[Extracted text]
>> begin

Does the description disclose side effects, auth requirements, rate limits, or destructive behavior?

No annotations are provided, so the description carries the full burden of behavioral disclosure. It states the action ('Get') but doesn't describe what 'inflation rewards' entail (e.g., staking rewards, distribution format), potential rate limits, authentication needs, or error conditions. For a read operation with no annotation coverage, this leaves significant gaps in understanding how the tool behaves.

Agents need to know what a tool does to the world before calling it. Descriptions should go beyond structured annotations to explain consequences.

Conciseness5/5

Is the description appropriately sized, front-loaded, and free of redundancy?

The description is a single, efficient sentence that front-loads the core purpose without unnecessary words. Every part ('Get inflation rewards for a list of addresses') contributes directly to understanding the tool's function, making it highly concise and well-structured.

Shorter descriptions cost fewer tokens and are easier for agents to parse. Every sentence should earn its place.

Completeness2/5

Given the tool's complexity, does the description cover enough for an agent to succeed on first attempt?

Given the complexity (3 parameters, 0% schema coverage, no annotations, no output schema), the description is incomplete. It doesn't explain what inflation rewards are, how results are returned, or the roles of optional parameters like 'epoch' and 'commitment'. For a tool that likely returns financial data, more context is needed to use it effectively.

>> end

[Written problem 1] Update the tool-description review from "No annotations are" through "the tool behaves.", putting "failure modes" in place of "error conditions".
The text and the records have no connection to each other.

Text and item location entries:

>> begin

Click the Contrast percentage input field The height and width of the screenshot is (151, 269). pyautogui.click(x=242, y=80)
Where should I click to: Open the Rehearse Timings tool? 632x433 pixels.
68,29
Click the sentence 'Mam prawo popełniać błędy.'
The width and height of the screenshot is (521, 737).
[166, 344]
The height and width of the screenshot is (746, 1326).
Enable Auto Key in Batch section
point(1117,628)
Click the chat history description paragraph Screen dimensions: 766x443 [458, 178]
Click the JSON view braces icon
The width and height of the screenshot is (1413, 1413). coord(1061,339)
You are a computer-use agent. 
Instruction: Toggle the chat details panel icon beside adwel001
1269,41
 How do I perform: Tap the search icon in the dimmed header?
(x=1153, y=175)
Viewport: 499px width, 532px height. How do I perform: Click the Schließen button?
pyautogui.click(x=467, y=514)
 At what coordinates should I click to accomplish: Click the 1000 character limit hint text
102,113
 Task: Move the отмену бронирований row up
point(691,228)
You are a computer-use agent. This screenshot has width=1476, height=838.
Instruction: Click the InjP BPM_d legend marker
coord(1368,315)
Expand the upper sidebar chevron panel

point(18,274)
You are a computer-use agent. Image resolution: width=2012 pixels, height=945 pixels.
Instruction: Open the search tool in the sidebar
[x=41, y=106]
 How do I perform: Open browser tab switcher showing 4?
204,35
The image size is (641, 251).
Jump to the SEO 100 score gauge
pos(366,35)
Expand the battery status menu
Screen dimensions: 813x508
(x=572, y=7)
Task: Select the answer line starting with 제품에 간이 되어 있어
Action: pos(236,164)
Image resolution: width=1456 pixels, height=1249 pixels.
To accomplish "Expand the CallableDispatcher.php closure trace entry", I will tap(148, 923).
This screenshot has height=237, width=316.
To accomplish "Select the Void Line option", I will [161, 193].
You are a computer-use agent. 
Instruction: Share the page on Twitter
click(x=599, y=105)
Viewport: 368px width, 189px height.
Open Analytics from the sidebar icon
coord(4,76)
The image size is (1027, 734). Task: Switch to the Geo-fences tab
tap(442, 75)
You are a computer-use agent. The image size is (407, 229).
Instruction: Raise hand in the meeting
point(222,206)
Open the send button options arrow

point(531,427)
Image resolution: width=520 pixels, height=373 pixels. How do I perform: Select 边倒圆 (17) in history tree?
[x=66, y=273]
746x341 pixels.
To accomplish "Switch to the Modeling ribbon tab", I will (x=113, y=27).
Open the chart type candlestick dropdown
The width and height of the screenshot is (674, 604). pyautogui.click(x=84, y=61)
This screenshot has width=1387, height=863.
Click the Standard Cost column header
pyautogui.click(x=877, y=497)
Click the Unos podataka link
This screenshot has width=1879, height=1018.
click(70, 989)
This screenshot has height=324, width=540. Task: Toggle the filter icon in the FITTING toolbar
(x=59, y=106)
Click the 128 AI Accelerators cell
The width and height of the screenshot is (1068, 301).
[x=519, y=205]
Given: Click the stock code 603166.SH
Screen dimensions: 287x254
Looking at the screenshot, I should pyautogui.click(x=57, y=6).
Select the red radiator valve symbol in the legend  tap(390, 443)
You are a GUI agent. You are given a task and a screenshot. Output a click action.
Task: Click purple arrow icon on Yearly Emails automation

>> end

[Written problem 2] Quote the records word for word, from the line that contains "How do I perform: Open" through the line that contains "The width and height of the screenshot is (674, 604).", including both of those lines.

[Written response 1]
No annotations are provided, so the description carries the full burden of behavioral disclosure. It states the action ('Get') but doesn't describe what 'inflation rewards' entail (e.g., staking rewards, distribution format), potential rate limits, authentication needs, or failure modes. For a read operation with no annotation coverage, this leaves significant gaps in understanding how the tool behaves.

[Written response 2]
 How do I perform: Open browser tab switcher showing 4?
204,35
The image size is (641, 251).
Jump to the SEO 100 score gauge
pos(366,35)
Expand the battery status menu
Screen dimensions: 813x508
(x=572, y=7)
Task: Select the answer line starting with 제품에 간이 되어 있어
Action: pos(236,164)
Image resolution: width=1456 pixels, height=1249 pixels.
To accomplish "Expand the CallableDispatcher.php closure trace entry", I will tap(148, 923).
This screenshot has height=237, width=316.
To accomplish "Select the Void Line option", I will [161, 193].
You are a computer-use agent. 
Instruction: Share the page on Twitter
click(x=599, y=105)
Viewport: 368px width, 189px height.
Open Analytics from the sidebar icon
coord(4,76)
The image size is (1027, 734). Task: Switch to the Geo-fences tab
tap(442, 75)
You are a computer-use agent. The image size is (407, 229).
Instruction: Raise hand in the meeting
point(222,206)
Open the send button options arrow

point(531,427)
Image resolution: width=520 pixels, height=373 pixels. How do I perform: Select 边倒圆 (17) in history tree?
[x=66, y=273]
746x341 pixels.
To accomplish "Switch to the Modeling ribbon tab", I will (x=113, y=27).
Open the chart type candlestick dropdown
The width and height of the screenshot is (674, 604). pyautogui.click(x=84, y=61)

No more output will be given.